Stored dataset items

>>>

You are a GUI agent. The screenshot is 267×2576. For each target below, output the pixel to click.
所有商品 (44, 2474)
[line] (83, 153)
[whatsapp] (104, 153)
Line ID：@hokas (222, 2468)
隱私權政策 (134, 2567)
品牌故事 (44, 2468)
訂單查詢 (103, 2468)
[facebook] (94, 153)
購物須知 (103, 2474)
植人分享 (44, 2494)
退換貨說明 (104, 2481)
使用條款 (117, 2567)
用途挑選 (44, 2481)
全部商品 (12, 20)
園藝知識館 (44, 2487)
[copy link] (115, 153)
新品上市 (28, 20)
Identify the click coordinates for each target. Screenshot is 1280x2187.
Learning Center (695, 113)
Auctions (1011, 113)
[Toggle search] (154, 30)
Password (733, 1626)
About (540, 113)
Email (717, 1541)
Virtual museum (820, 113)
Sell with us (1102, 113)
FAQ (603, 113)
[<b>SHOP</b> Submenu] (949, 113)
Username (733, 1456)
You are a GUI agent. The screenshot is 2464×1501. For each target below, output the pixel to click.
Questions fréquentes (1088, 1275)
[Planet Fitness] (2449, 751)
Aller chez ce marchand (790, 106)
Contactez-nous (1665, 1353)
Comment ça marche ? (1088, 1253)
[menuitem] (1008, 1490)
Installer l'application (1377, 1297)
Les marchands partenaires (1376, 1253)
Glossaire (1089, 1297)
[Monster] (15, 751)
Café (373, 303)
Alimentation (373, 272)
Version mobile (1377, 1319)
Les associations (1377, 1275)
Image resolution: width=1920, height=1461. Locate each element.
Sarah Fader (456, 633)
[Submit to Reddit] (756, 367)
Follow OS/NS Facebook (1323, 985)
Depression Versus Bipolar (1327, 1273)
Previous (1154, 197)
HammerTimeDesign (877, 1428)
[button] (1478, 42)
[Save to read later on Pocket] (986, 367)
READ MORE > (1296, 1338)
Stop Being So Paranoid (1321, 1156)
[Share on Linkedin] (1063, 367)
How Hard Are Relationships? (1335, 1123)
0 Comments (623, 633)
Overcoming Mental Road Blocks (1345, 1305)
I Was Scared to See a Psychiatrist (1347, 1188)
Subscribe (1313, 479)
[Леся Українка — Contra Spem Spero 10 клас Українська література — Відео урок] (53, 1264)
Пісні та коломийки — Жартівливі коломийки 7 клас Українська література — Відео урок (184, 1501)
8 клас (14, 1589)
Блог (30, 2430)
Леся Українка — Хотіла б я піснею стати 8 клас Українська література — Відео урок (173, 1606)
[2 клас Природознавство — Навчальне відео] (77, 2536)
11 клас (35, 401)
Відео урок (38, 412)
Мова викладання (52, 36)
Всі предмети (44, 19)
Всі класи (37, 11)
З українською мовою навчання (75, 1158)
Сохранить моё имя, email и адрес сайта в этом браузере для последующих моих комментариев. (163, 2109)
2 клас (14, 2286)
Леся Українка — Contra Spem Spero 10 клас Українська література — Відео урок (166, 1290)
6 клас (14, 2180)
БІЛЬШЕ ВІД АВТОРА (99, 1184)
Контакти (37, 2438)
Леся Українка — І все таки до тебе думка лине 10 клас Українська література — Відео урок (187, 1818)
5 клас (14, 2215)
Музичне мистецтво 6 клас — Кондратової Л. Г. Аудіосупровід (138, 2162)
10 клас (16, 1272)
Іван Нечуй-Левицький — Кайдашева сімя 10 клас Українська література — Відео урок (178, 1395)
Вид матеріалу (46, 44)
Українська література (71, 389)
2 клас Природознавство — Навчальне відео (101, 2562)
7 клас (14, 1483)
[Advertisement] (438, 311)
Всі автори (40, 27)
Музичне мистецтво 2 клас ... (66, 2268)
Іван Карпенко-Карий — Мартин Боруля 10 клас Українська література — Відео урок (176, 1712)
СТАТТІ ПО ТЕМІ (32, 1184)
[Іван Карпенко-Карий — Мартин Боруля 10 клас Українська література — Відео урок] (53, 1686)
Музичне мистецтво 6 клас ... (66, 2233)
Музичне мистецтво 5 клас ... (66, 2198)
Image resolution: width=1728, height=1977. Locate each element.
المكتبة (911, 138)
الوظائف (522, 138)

<<<

● Exercise:
Copy every line above without altering a word.

● Worked solution:
You are a GUI agent. The screenshot is 267×2576. For each target below, output the pixel to click.
所有商品 (44, 2474)
[line] (83, 153)
[whatsapp] (104, 153)
Line ID：@hokas (222, 2468)
隱私權政策 (134, 2567)
品牌故事 (44, 2468)
訂單查詢 (103, 2468)
[facebook] (94, 153)
購物須知 (103, 2474)
植人分享 (44, 2494)
退換貨說明 (104, 2481)
使用條款 (117, 2567)
用途挑選 (44, 2481)
全部商品 (12, 20)
園藝知識館 (44, 2487)
[copy link] (115, 153)
新品上市 (28, 20)
Identify the click coordinates for each target. Screenshot is 1280x2187.
Learning Center (695, 113)
Auctions (1011, 113)
[Toggle search] (154, 30)
Password (733, 1626)
About (540, 113)
Email (717, 1541)
Virtual museum (820, 113)
Sell with us (1102, 113)
FAQ (603, 113)
[<b>SHOP</b> Submenu] (949, 113)
Username (733, 1456)
You are a GUI agent. The screenshot is 2464×1501. For each target below, output the pixel to click.
Questions fréquentes (1088, 1275)
[Planet Fitness] (2449, 751)
Aller chez ce marchand (790, 106)
Contactez-nous (1665, 1353)
Comment ça marche ? (1088, 1253)
[menuitem] (1008, 1490)
Installer l'application (1377, 1297)
Les marchands partenaires (1376, 1253)
Glossaire (1089, 1297)
[Monster] (15, 751)
Café (373, 303)
Alimentation (373, 272)
Version mobile (1377, 1319)
Les associations (1377, 1275)
Image resolution: width=1920, height=1461. Locate each element.
Sarah Fader (456, 633)
[Submit to Reddit] (756, 367)
Follow OS/NS Facebook (1323, 985)
Depression Versus Bipolar (1327, 1273)
Previous (1154, 197)
HammerTimeDesign (877, 1428)
[button] (1478, 42)
[Save to read later on Pocket] (986, 367)
READ MORE > (1296, 1338)
Stop Being So Paranoid (1321, 1156)
[Share on Linkedin] (1063, 367)
How Hard Are Relationships? (1335, 1123)
0 Comments (623, 633)
Overcoming Mental Road Blocks (1345, 1305)
I Was Scared to See a Psychiatrist (1347, 1188)
Subscribe (1313, 479)
[Леся Українка — Contra Spem Spero 10 клас Українська література — Відео урок] (53, 1264)
Пісні та коломийки — Жартівливі коломийки 7 клас Українська література — Відео урок (184, 1501)
8 клас (14, 1589)
Блог (30, 2430)
Леся Українка — Хотіла б я піснею стати 8 клас Українська література — Відео урок (173, 1606)
[2 клас Природознавство — Навчальне відео] (77, 2536)
11 клас (35, 401)
Відео урок (38, 412)
Мова викладання (52, 36)
Всі предмети (44, 19)
Всі класи (37, 11)
З українською мовою навчання (75, 1158)
Сохранить моё имя, email и адрес сайта в этом браузере для последующих моих комментариев. (163, 2109)
2 клас (14, 2286)
Леся Українка — Contra Spem Spero 10 клас Українська література — Відео урок (166, 1290)
6 клас (14, 2180)
БІЛЬШЕ ВІД АВТОРА (99, 1184)
Контакти (37, 2438)
Леся Українка — І все таки до тебе думка лине 10 клас Українська література — Відео урок (187, 1818)
5 клас (14, 2215)
Музичне мистецтво 6 клас — Кондратової Л. Г. Аудіосупровід (138, 2162)
10 клас (16, 1272)
Іван Нечуй-Левицький — Кайдашева сімя 10 клас Українська література — Відео урок (178, 1395)
Вид матеріалу (46, 44)
Українська література (71, 389)
2 клас Природознавство — Навчальне відео (101, 2562)
7 клас (14, 1483)
[Advertisement] (438, 311)
Всі автори (40, 27)
Музичне мистецтво 2 клас ... (66, 2268)
Іван Карпенко-Карий — Мартин Боруля 10 клас Українська література — Відео урок (176, 1712)
СТАТТІ ПО ТЕМІ (32, 1184)
[Іван Карпенко-Карий — Мартин Боруля 10 клас Українська література — Відео урок] (53, 1686)
Музичне мистецтво 6 клас ... (66, 2233)
Музичне мистецтво 5 клас ... (66, 2198)
Image resolution: width=1728, height=1977. Locate each element.
المكتبة (911, 138)
الوظائف (522, 138)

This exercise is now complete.